HOW TO COMPLETE THIS TASK:
Transcribe the data exactly, omitting whatever pictures it holds.

Stored data:
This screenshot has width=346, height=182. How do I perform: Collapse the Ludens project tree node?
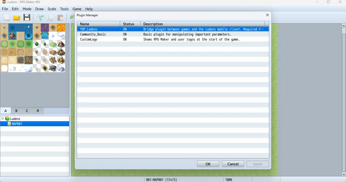(3, 119)
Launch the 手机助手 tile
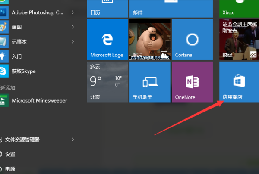This screenshot has height=174, width=259. [149, 82]
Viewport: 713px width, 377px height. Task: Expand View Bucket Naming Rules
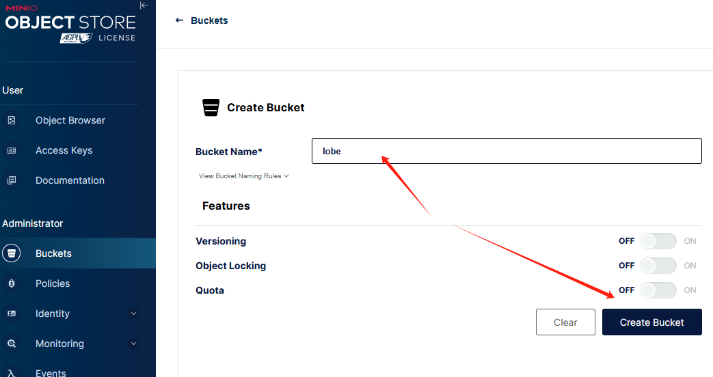[244, 176]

EXERCISE RESPONSE:
This screenshot has width=346, height=182. How do I perform: Collapse the Ludens project tree node?
(3, 119)
Launch the 手机助手 tile
This screenshot has height=174, width=259. [149, 82]
Viewport: 713px width, 377px height. Task: Expand View Bucket Naming Rules
[244, 176]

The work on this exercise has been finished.